“……”
“不过新知府要是愿意出头,韦家多少会给点面子。毕竟是正四品的朝廷命官,总比咱们这些草民说话有分量。”一个穿粗布短褐的老头捻着胡须,斟酌着说道。
旁边的人纷纷点头,“说得对,说不定能赔些银钱。要是能赔个三五十两,这妇人的日子也能好过些。

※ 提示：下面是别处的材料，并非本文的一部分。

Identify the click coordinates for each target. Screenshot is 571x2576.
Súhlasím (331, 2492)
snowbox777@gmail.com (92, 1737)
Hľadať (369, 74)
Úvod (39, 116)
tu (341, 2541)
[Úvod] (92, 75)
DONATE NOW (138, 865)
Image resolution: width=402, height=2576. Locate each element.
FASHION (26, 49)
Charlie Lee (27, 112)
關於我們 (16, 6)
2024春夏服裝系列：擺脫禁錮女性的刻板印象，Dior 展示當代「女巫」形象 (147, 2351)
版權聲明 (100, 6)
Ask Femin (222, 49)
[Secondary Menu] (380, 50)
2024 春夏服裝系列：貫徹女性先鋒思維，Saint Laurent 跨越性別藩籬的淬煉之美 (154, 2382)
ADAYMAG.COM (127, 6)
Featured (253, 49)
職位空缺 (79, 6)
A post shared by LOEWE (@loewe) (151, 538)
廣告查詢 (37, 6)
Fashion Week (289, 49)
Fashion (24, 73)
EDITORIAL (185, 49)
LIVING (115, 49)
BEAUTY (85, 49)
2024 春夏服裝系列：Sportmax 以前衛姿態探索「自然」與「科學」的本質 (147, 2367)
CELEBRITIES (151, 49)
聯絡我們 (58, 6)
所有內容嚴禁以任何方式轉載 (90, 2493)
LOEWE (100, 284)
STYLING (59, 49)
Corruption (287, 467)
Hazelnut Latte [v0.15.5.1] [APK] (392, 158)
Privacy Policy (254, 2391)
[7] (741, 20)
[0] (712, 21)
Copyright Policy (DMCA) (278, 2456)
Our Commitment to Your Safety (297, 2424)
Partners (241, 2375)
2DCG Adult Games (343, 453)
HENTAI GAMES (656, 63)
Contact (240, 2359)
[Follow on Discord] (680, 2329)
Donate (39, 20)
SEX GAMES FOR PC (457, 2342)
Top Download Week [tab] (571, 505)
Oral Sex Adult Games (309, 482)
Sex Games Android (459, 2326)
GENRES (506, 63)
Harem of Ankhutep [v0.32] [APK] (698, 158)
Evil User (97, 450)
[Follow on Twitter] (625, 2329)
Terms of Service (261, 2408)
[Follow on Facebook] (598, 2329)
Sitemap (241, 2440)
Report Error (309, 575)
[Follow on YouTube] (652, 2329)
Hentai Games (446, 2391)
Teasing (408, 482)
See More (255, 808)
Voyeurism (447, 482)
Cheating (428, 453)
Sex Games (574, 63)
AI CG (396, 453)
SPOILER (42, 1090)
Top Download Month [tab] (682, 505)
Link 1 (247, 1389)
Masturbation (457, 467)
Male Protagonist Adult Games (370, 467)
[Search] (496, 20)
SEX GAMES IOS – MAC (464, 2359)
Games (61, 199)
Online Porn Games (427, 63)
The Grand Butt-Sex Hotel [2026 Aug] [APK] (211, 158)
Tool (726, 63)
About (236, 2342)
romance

”
一个年轻人涨红了脸,“难道人就白死了不成!”
众人沉默下来。
先前说话的老头叹了口气,“咱们平头百姓,命贱。死了能换点银子,都是天大的幸运了。你还想怎样?”
年轻人瞪着眼睛想说点什么,嘴唇翕动了好几下,最后只是重重吐了口气,把脸扭到一边。
老妇人对周围的议论充耳不闻。
她抱着丈夫的头,跪在青石板上,脸上的血痕干了,结成一道黑紫色的痂。
有人从布庄里端了一碗水出来,蹲在她面前,她也没接。有人轻轻拍了拍她的肩膀,说,“老嫂子你哭出来吧”,她也没反应,只是跪在那里,一下一下地捋着丈夫被风吹乱的白发。
风吹过来,把她散落的枯黄头发吹得乱七八糟,和丈夫的头发缠在一起。
她伸手去分,分了半天,怎么也分不开。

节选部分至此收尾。